Well, Maynooth, Co. Kildare
Co. Kildare |
Utility Structures
Beneath the ground floor of Maynooth Castle's keep, excavators in 1996 found not one well but two, one sealed inside the other's history. The first had been infilled, most likely when the ground floor was comprehensively remodelled in the early 15th century, and a second was then opened nearby in the same western half of the keep to replace it. It is a small detail, easy to overlook against the larger drama of everything else found during that dig, but it captures something about the layered and repeatedly reinvented nature of the site beneath what visitors now see.
The 1996 excavation, carried out for Dúchas, The Heritage Service, ahead of the ground floor being converted into an exhibition space, revealed seven distinct phases of occupation compressed into the keep's interior. The earliest was a rectangular prehistoric building, its function unknown, associated with no finds at all, though a stone axe head, an unfinished macehead, and flint waste flakes recovered from later contexts may have originated there. Over those remains came early medieval round houses, each roughly five metres across and built in the post-and-wattle technique, in which upright wooden posts are woven with flexible rods to form walls. One of these houses had a curving wooden stockade attached, and it appears to have been in use at the same time as the site was being farmed, marked by evenly spaced shallow furrows that eventually spread across and obscured the structure entirely. The Anglo-Normans arrived around 1175, raising a sod mound of about a metre in height and building a fenced timber settlement on top of it; finds from that level included an arrowhead, an iron spur, and a scabbard chape, along with pottery identified as Ham Green ware, a type produced near Bristol and commonly found on Anglo-Norman sites in Ireland. The stone keep itself followed, probably in the late 1180s, and it stood in various forms until the Silken Thomas Rebellion of the 1530s left it badly damaged.

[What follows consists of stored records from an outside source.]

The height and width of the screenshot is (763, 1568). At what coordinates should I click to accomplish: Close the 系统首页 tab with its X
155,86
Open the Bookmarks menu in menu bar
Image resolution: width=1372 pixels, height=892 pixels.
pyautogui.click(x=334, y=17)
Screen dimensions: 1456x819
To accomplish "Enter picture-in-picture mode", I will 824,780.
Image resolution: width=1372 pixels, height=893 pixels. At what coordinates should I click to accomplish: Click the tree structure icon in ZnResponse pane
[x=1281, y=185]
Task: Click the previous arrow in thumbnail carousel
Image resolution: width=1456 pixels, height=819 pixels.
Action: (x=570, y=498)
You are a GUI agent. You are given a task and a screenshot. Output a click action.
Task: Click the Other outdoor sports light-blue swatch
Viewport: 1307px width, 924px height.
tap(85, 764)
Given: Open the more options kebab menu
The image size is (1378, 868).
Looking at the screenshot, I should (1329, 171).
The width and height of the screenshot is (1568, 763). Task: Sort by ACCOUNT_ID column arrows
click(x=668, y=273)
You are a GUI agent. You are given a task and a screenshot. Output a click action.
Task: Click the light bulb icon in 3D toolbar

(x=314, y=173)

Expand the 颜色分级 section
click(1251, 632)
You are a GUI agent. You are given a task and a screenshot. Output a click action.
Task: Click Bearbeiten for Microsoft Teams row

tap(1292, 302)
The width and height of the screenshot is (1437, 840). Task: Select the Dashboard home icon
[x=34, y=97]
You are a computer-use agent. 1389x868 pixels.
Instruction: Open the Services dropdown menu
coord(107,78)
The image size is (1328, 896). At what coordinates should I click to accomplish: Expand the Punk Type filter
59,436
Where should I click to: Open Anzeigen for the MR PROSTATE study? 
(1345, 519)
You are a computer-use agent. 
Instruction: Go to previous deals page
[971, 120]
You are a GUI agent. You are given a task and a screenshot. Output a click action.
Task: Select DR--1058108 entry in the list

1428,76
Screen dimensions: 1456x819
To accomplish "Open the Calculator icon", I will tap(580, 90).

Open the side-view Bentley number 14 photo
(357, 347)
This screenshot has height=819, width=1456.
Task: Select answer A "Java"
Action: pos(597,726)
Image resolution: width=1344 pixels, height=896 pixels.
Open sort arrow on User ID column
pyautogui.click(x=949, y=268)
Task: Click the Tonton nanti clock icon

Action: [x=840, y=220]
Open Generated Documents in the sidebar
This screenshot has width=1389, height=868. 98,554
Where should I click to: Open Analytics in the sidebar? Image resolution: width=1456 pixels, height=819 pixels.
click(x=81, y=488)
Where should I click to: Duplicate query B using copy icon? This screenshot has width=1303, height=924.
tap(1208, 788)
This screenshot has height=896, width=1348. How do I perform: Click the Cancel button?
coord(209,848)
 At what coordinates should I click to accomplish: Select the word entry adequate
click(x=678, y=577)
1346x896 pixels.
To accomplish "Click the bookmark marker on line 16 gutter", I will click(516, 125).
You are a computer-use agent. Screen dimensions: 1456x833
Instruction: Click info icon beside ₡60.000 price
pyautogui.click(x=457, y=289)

The two wells, sandwiched somewhere in that sequence between the 12th-century construction and the 15th-century alterations, sit quietly at the end of that long inventory. The second one, opened when the first was abandoned, was presumably still in use when the castle met its end. Both are now beneath the exhibition floor, out of sight but formally recorded, which is perhaps the most fitting outcome for features that were themselves once buried beneath a replacement.